What It Takes To Cross The Chasm In Associations
Crossing the chasm is not about making the AI smarter. It’s about making the AI useful.
For associations, that means a few specific things.
First, the AI has to be grounded in their own content. Not the internet. Not third-party sources. Their own journals, policies, guidelines, standards, and educational material. If an AI system is pulling information from anywhere else, it’s already disqualified. Associations cannot risk hallucinations. They cannot afford “close enough.” They need answers that map directly back to their trusted sources.
Second, the AI has to have guardrails. Governance. Oversight. Transparency. This is where associations differ dramatically from corporate buyers. Associations carry the torch for an entire profession. They cannot put their name on something that behaves unpredictably. They need accuracy, and they need visibility into how the system works.
Third, AI has to integrate into the actual day-to-day life of the association, not just its tech stack. Associations are already really good at turning expertise into content, education, and standards. AI should plug into that existing engine. It should help members find what matters faster, help staff see patterns in the questions members are asking, and turn those interactions into smarter, more targeted content over time.

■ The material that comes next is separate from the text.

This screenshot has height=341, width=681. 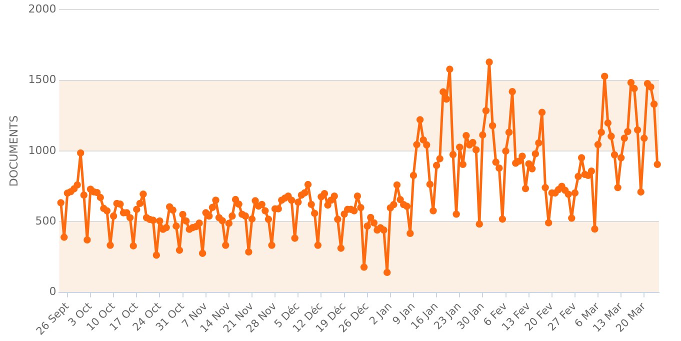 I want to click on y-tick-label: 0, so click(x=52, y=292).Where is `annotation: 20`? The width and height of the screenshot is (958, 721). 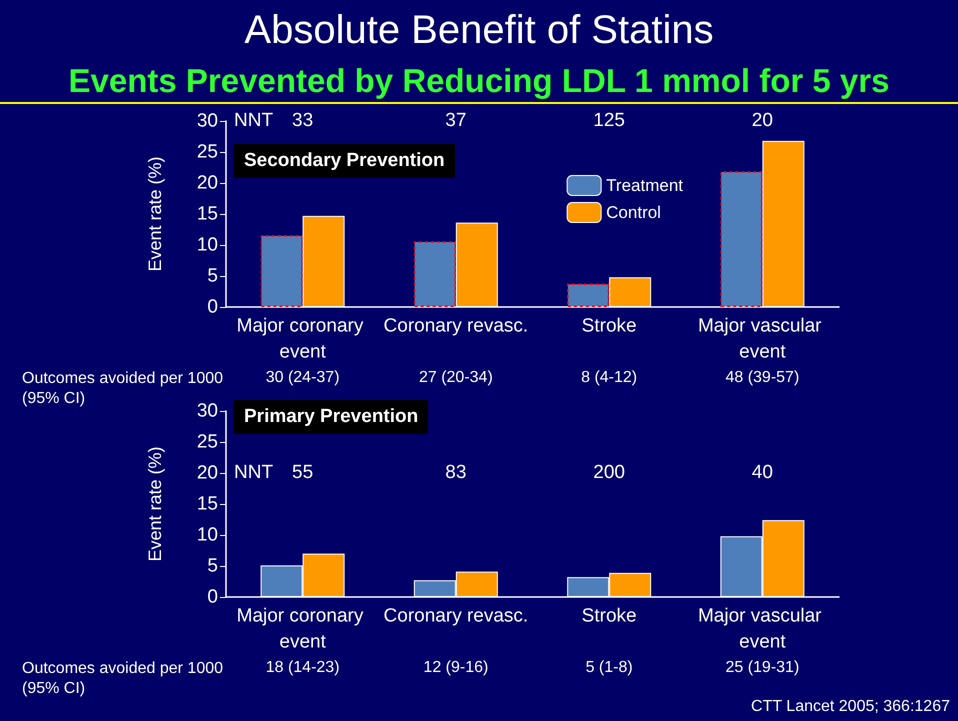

And finally, proof matters more than promise. The early majority needs to know that another association similar to them used the system successfully. Not a tech company. Not a startup. Someone who looks like them.
Those four things together are the path across the chasm. If we build AI in this direction, it becomes real infrastructure for associations. If we don’t, it becomes another abandoned experiment.
Where We Go From Here
I’ve been in this space long enough to see the waves of hype come and go. And right now, AI is standing in the most important moment of its entire arc. This is the moment that decides whether it becomes a generational upgrade for associations or whether it becomes a cautionary tale.
I believe associations can cross the chasm. I believe they can adopt AI in a way that truly enhances member value, improves staff workflows, supports learning, increases engagement, and produces entirely new knowledge and insights. But it only happens if we take the early majority seriously and build tools that match their needs.
That has been our focus at Betty from day one. Not building AI toys. Not building demos. But building AI that is grounded in association content, governed, integrated, safe, and aligned with how associations actually operate. Our goal is to help associations cross the chasm with confidence and unlock the value waiting on the other side.
AI can be transformational for associations. The upside is real. But this is the moment where we decide whether that transformation becomes reality or whether it stalls out.
We are in the chasm right now. And what we do next will determine which side we land on.